▶ **Directions**
Exactly the lines from the line with "Screen dimensions: 1189x1008" through the final line of the records below, both ends included, are to be set down. Do not include pictures.

───── Given records ─────

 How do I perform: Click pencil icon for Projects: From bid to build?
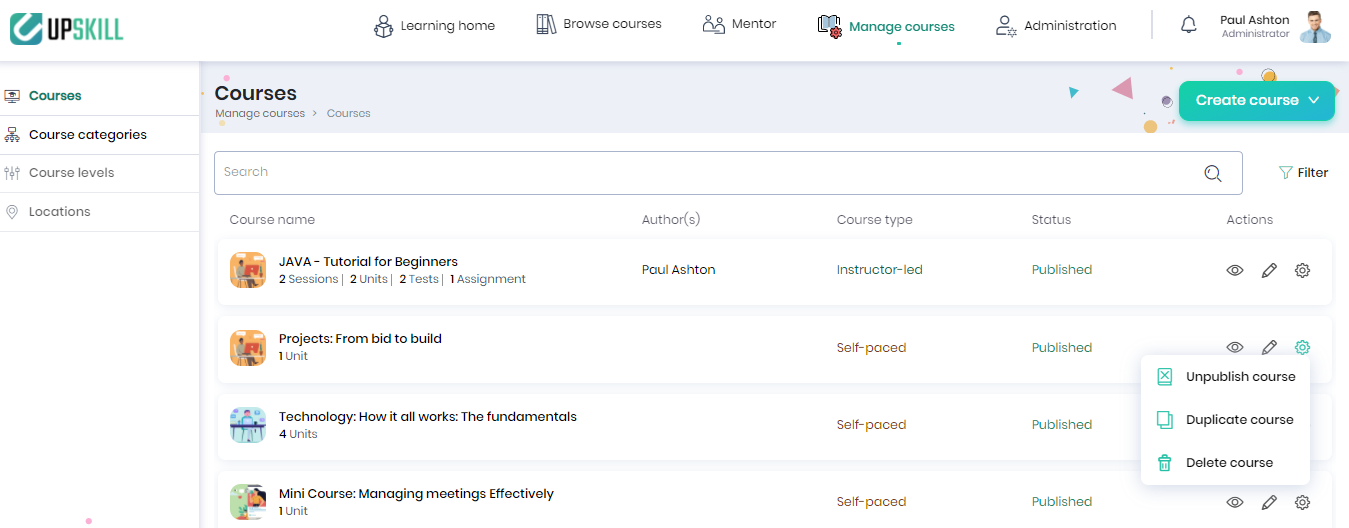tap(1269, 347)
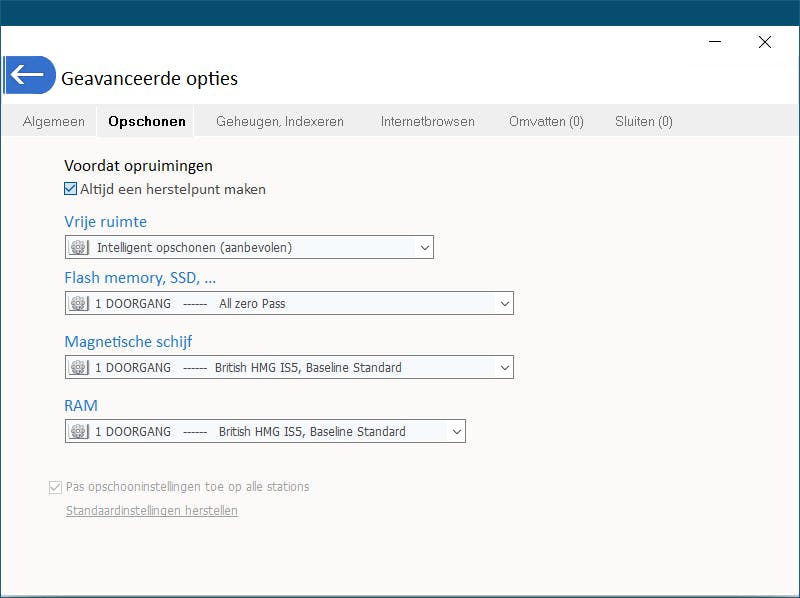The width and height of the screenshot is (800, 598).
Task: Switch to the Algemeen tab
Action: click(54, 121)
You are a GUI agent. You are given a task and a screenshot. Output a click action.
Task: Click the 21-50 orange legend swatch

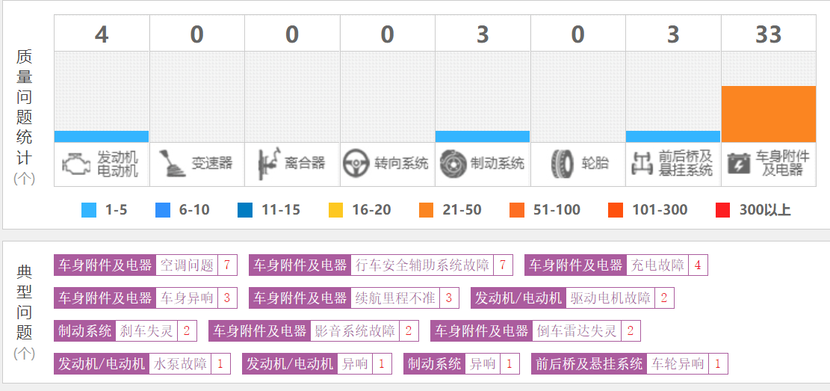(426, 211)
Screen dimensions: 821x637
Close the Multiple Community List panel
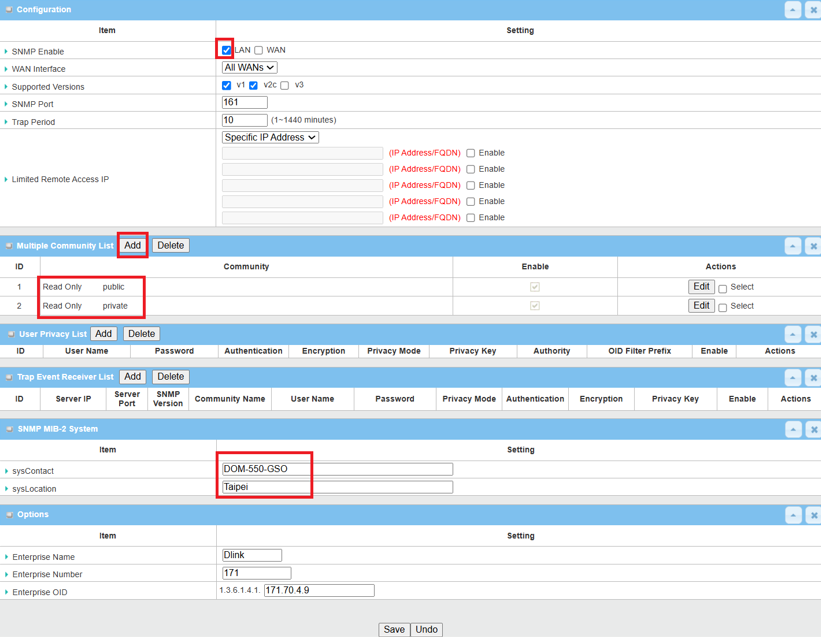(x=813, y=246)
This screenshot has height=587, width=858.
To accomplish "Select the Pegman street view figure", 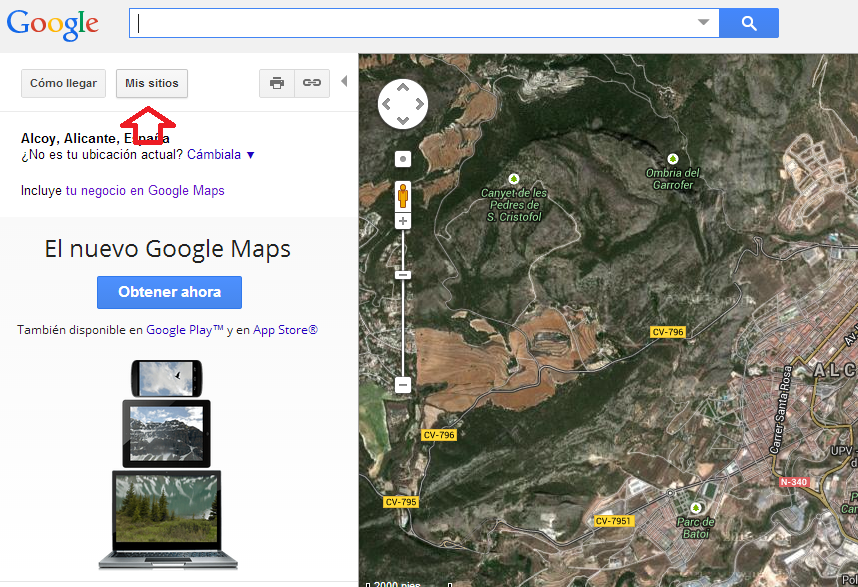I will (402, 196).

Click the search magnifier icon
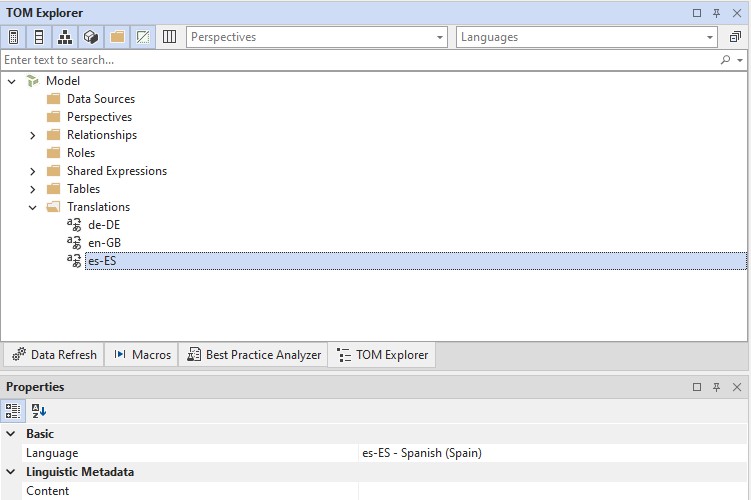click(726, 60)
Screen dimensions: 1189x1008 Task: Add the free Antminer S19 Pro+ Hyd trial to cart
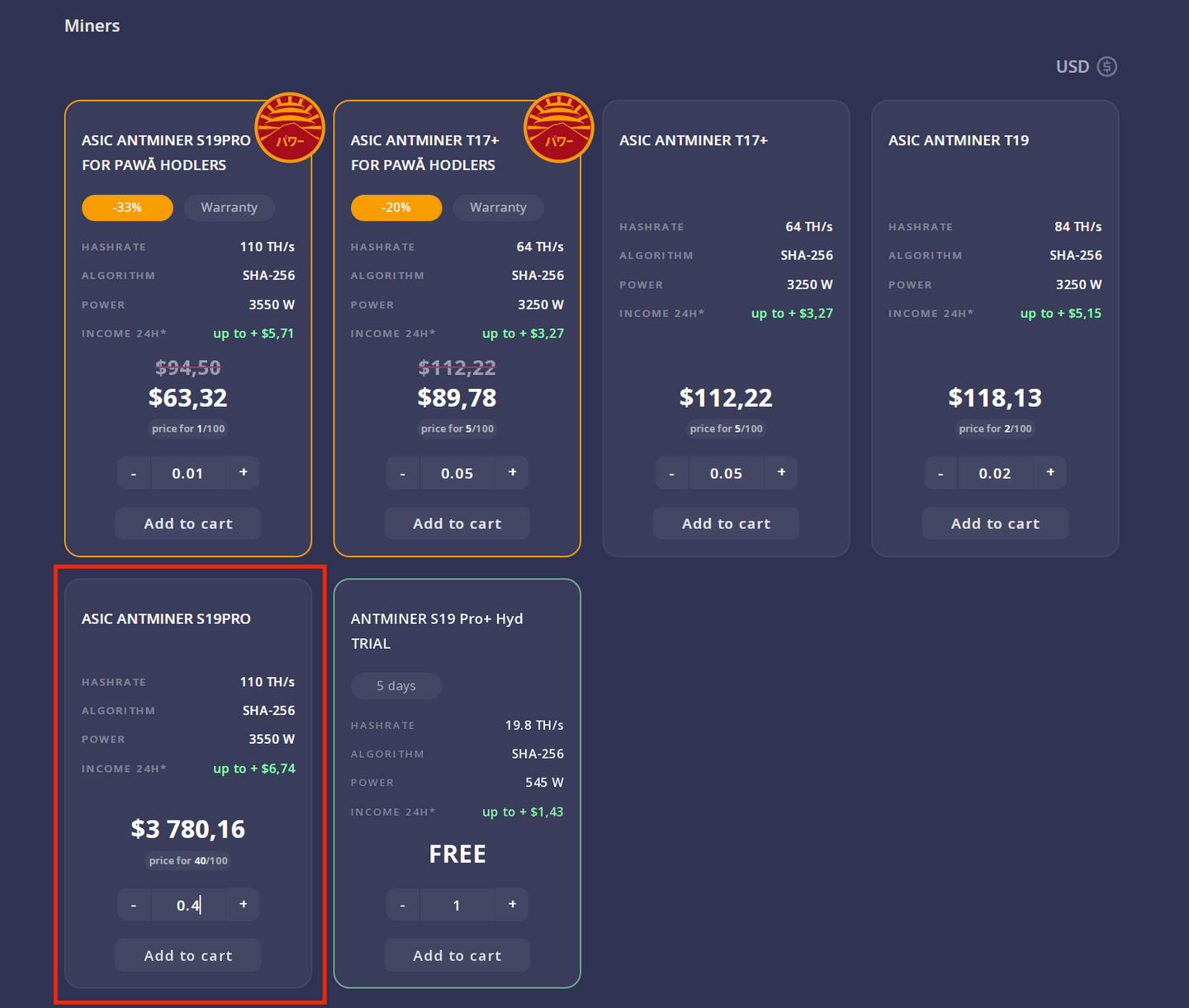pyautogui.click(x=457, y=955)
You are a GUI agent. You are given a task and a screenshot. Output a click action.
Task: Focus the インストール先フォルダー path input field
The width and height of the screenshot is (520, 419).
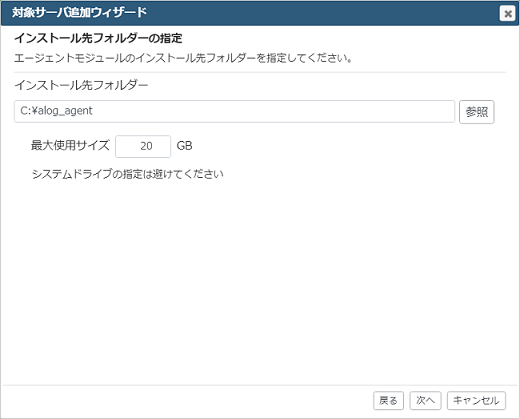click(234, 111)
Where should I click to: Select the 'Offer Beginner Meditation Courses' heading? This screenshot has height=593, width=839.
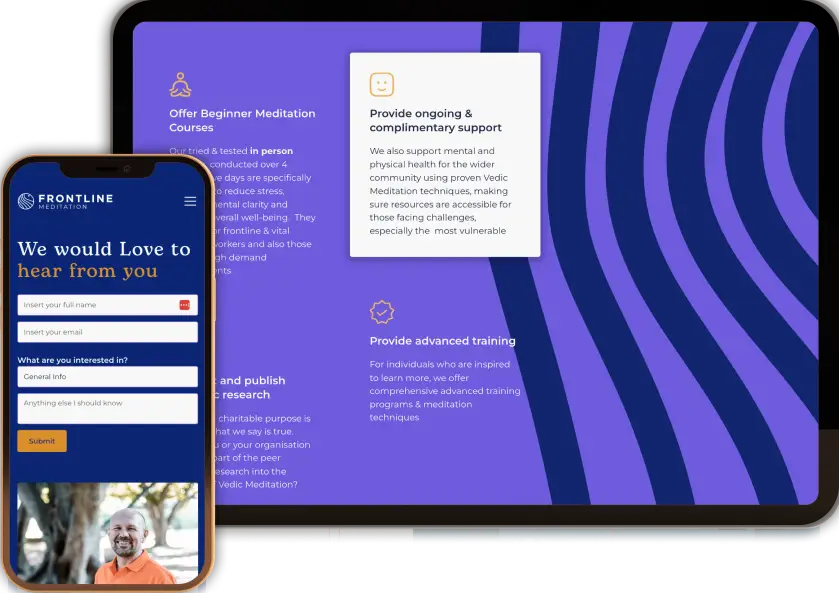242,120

─────

▶ **Exercise answer**
Screen dimensions: 1189x1008 Task: Add the free Antminer S19 Pro+ Hyd trial to cart
pyautogui.click(x=457, y=955)
You are a GUI agent. You are given a task and a screenshot. Output a click action.
Task: Focus the インストール先フォルダー path input field
The width and height of the screenshot is (520, 419).
click(234, 111)
Where should I click to: Select the 'Offer Beginner Meditation Courses' heading? This screenshot has height=593, width=839.
242,120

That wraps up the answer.